Nothing Is Impossible

Nothing Is Impossible

by Deepa Gahlot March 14 2019, 6:09 pm Estimated Reading Time: 2 mins, 19 secs

In one of SillyPoint Productions’ earlier plays, the UK royal family hid its Parsi roots (The Buckingham Secret), a satire on playwright-director Meherzad Patel’s own community and its endless fascination for the British monarchy. His new play, The Devil Wears Bataa, widens the net of comedy with its catchy title, absurd plot, and cheeky political caricatures - none named but all easily recognizable.

Madam or Mummy (Dilnaz Irani) wants her foolish son Pappi (Siddharth Merchant) to be the next prime minister, which displeases the current Sikh PM, Paaji (Danesh Irani); he plots to put his own man in the chair, and finds a British actor Nathan Mascerenhas (Darius Shroff) to lose his posh accent and become a Gujarati former tea vendor, with the same initials - no prizes for figuring out who is who.
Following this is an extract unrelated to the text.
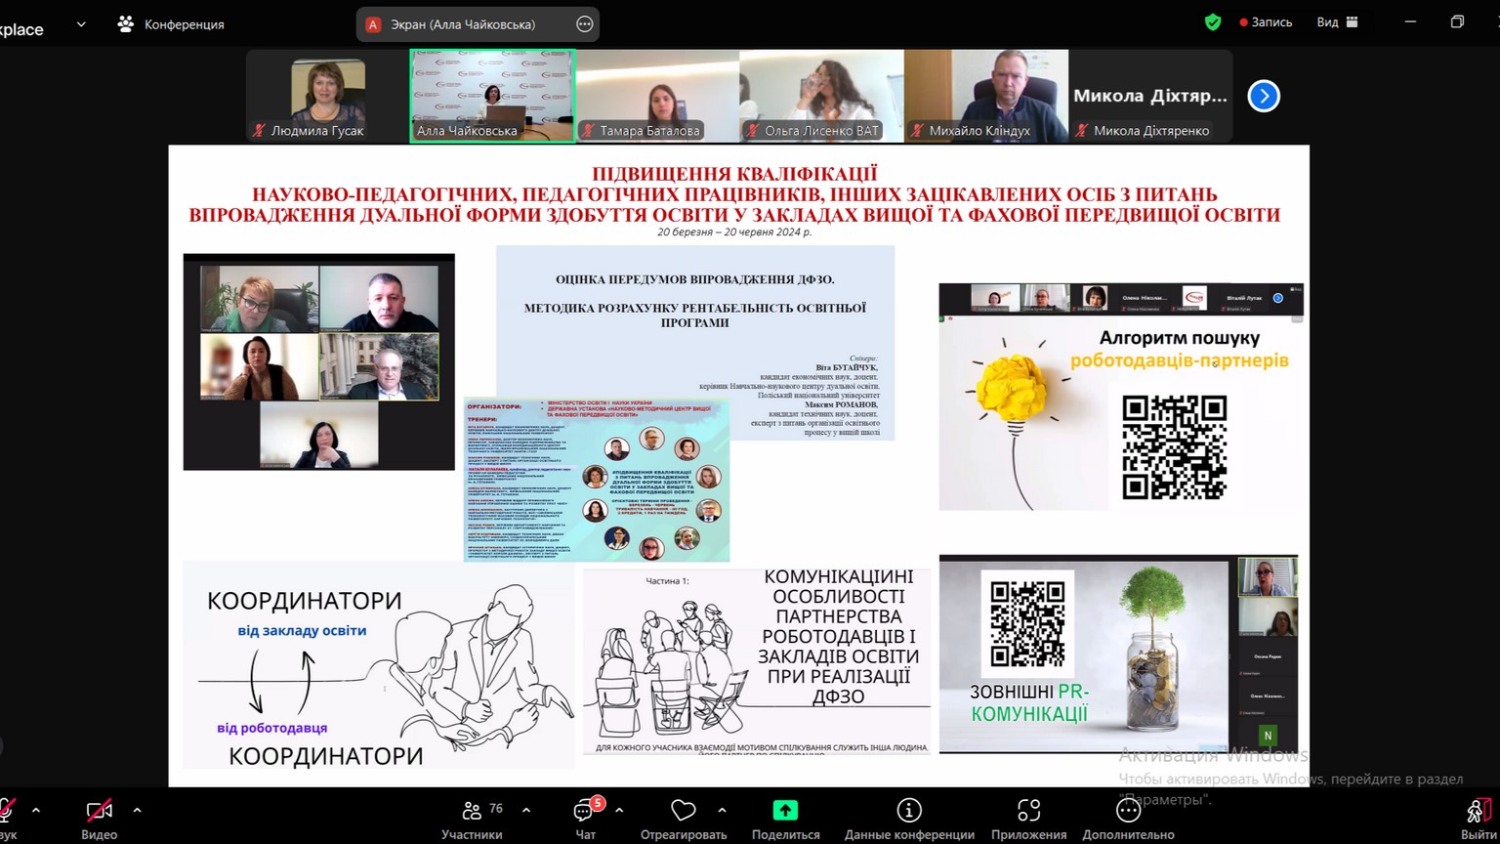Open Conference info icon
The height and width of the screenshot is (844, 1500).
click(909, 811)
Meanwhile, in the US, the red-faced, orange-haired Donald Duck (Danesh Khambata) wants to put his candidate in the White House, and gets his Indian-origin aide Bobby (Sajeel Parakh) to find a black man for the job. But nobody accepts, so he gets a dark-skinned Malayali, Balakrishna Oomen (Jigar Mehta) to step in as the first black President of the United States - sharing the initials of you-know-who.

Devil Wears Bataa

After setting up the implausible but imaginative scenario, Patel goes for easy laughs - stereotypes, weird accents, and political humour of the elementary level of Whatsapp forwards. An audience in the mood to laugh, doesn’t care about racism, sexism and the occasional bit of vulgarity. When a grey-haired man in colourful jackets says “Mitron,” or Paaji yells Raphael to summon an off-stage minion, the chuckles roll in before the line is completed. And, well, the man from Republic TV (Mihir Mehra) has just to utter the word “nation” to get people guffawing.

The play does go on for too long, and the cleverness dries up long before the two sides meet, but audiences looking for an evening’s entertainment get their money’s worth. Anyone who wants to see really sharp satire could look for videos on YouTube; there are enough comedians who have the courage to lampoon the famous and the powerful. It must be said, however, that these days when everybody is so quick to take offence, even a play as innocuous as this one is sticking its neck out. 

Patel has fabulous comic actors in Danesh Irani and Jigar Mehta, who raise their performances above the level of mimicry. But Danesh Khambata in a fat suit and unsightly wig is a scene-stealer, mainly because the man he impersonates is such a cartoon. It’s poor brainless Pappi, promising a machine that makes gold from potatoes, who is the target of the funniest gags.